The latest "after-dinner show," as some have come to call it — last night brought humpback whales, the night before Dall's porpoises — has lured all the Admiralty Dream's passengers out on deck.

All 31 of them.

Two years after the collapse of Seattle-based Cruise West eliminated the largest operator of small-ship cruises in Alaska, three companies have jumped into the resulting void, offering a new crop of off-the-beaten-path, wildlife-filled adventures on vessels that hold fewer than 100 people.

In addition to year-old Alaskan Dream Cruises, which operates the Admiralty Dream and a second vessel, Alaskan Dream, another new brand called InnerSea Discoveries is operating three small vessels in the state this year.

The third company, Guilford, Conn.-based American Cruise Lines, launched its first voyages in Alaska this week on the 100-passenger American Spirit.

Smaller slices of real life

Like the Alaska cruises offered by big-ship lines such as Princess and Royal Caribbean, the new small-ship sailings focus on Southeast Alaska's glacier-carved "Inside Passage," a beautiful region of snow-capped mountains and icy fjords.

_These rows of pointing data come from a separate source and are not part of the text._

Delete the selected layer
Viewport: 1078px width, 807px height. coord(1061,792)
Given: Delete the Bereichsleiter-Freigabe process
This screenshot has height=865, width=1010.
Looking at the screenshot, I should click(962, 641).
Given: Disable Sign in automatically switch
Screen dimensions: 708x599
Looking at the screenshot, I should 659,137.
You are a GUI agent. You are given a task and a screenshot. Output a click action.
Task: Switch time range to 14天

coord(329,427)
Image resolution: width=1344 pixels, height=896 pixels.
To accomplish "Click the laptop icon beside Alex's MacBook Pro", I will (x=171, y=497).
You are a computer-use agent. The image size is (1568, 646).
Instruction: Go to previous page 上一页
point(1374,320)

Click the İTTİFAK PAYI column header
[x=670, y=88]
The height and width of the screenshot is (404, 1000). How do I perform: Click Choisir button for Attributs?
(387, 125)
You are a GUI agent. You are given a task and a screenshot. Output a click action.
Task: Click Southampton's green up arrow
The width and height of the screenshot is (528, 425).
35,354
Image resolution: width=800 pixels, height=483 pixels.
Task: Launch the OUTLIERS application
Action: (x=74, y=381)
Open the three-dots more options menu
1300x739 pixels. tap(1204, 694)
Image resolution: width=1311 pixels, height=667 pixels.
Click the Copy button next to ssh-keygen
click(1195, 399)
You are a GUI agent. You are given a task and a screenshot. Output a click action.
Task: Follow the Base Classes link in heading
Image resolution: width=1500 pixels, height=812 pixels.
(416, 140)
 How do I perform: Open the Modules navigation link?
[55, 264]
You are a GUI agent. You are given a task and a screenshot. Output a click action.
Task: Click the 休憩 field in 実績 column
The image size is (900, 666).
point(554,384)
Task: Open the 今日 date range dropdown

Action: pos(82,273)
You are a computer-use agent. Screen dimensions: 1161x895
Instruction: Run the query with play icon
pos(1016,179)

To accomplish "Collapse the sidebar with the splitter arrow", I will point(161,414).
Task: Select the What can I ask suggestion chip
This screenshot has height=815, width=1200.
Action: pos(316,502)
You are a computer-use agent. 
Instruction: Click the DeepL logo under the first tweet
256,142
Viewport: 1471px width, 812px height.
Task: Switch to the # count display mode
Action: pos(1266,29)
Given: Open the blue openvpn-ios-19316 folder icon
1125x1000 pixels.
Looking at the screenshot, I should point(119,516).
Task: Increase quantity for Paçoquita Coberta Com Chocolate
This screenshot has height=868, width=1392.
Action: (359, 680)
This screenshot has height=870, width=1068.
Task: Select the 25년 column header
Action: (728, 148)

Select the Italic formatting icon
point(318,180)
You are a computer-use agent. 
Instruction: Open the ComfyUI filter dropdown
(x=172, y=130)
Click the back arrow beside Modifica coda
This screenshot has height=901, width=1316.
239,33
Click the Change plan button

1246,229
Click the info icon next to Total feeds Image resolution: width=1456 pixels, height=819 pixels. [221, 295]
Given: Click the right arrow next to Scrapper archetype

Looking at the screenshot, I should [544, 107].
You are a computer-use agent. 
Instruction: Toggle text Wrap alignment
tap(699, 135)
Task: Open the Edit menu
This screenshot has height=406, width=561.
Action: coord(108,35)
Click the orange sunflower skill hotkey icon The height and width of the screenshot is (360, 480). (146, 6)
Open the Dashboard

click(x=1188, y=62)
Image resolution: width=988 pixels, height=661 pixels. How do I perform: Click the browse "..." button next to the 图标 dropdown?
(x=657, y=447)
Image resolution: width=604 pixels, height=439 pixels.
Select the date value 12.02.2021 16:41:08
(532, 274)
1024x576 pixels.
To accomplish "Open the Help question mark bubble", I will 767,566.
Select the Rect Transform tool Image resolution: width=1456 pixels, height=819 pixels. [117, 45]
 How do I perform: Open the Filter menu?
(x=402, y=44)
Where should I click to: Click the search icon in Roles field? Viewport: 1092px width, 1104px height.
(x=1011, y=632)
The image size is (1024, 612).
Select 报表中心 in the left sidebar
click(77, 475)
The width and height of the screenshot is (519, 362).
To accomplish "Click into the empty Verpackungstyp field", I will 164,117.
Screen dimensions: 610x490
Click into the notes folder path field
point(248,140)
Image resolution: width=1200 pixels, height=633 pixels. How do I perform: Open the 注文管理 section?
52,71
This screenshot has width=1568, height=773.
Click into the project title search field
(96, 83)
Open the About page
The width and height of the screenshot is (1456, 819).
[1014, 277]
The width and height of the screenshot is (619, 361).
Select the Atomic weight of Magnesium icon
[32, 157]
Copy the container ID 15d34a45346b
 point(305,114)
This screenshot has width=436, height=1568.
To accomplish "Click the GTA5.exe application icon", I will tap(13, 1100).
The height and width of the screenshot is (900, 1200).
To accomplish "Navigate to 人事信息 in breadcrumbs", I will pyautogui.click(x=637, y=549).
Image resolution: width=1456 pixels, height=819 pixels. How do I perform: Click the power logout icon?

But the similarities, for the most part, end there.

Starting in remote Sitka, the Admiralty Dream's seven-night itinerary mostly avoids traditional stops such as Ketchikan and Skagway, where the big ships disgorge thousands a day. Instead, it heads into remote bays and fjords in search of wildlife and to such little-visited Southeast Alaska outposts as Petersburg, a scenic fishing town of just 3,000 people.

"We want to show off what it really is like here," says Alaskan Dream vice president Michael Wien.

In Petersburg, a lively local named Hoopie Davidson tours passengers around in a yellow school bus (she's also the town's school bus driver), eventually depositing them at a nearby trailhead to hike through the spongy muskeg. The next day the Admiralty Dream heads to the native Tlingit community of Kake, which has a population of just 600 people and where tourism is even rarer. Passengers visit with a totem pole carver and tour a locally run fish hatchery begun in the 1970s as a school project. Afterward, they head to the town's gymnasium for a demonstration of Tlingit dances.

As with other small-ship cruises in Southeast Alaska, a big draw of the Admiralty Dream is its ability to get passengers up close to wildlife in a way the big ships can't. In Tracy Arm, an icy fjord backed by a glacier, the captain steers the vessel toward shore for a better view of a giant brown bear lumbering along the waterline. Later in the day, he shifts course again to approach a black bear.